_Work required_. Write each line out exactly, from the one containing "Screen dimensions: 770x498" through the final line of the data, and keep pictures out of the copy.

- - - - - - -

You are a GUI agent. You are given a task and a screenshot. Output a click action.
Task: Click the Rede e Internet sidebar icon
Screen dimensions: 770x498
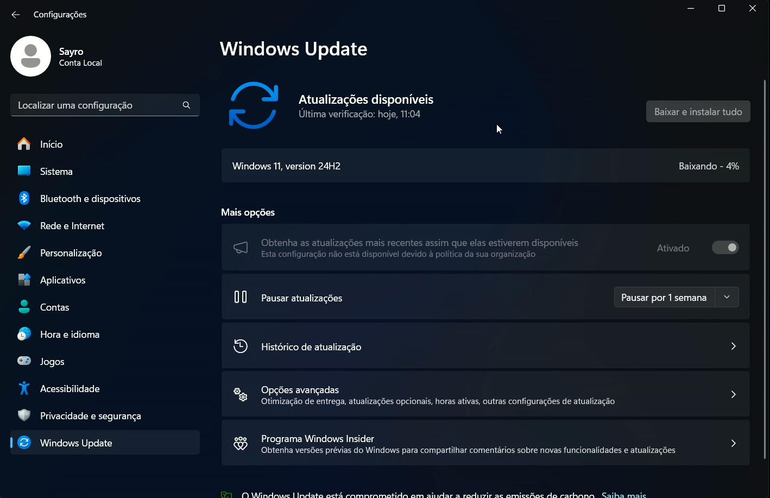tap(24, 225)
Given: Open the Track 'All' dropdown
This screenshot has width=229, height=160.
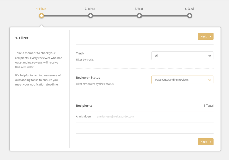Looking at the screenshot, I should (x=182, y=55).
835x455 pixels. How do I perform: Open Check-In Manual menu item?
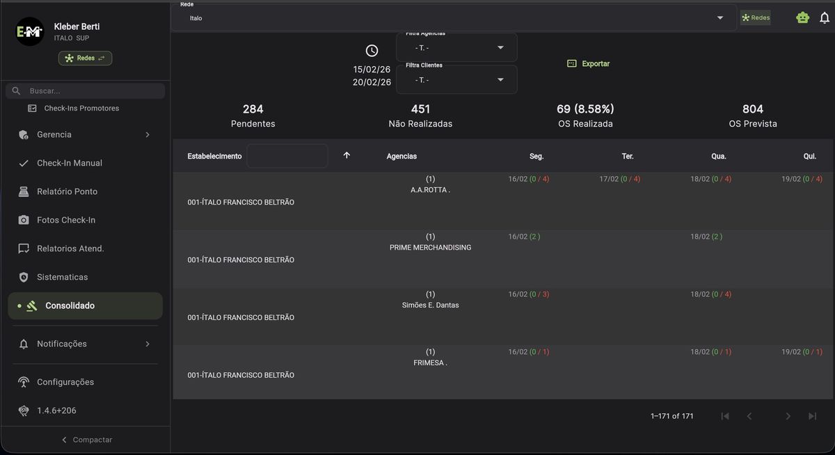pyautogui.click(x=69, y=163)
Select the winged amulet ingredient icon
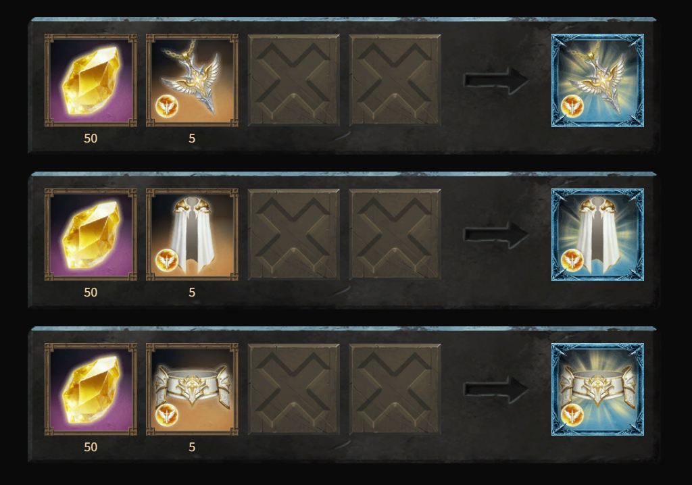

- - - - - - -

_Your response_.
Screen dimensions: 770x498
tap(24, 225)
Given: Open the Track 'All' dropdown
This screenshot has width=229, height=160.
Looking at the screenshot, I should (x=182, y=55).
835x455 pixels. How do I perform: Open Check-In Manual menu item?
pyautogui.click(x=69, y=163)
Select the winged amulet ingredient icon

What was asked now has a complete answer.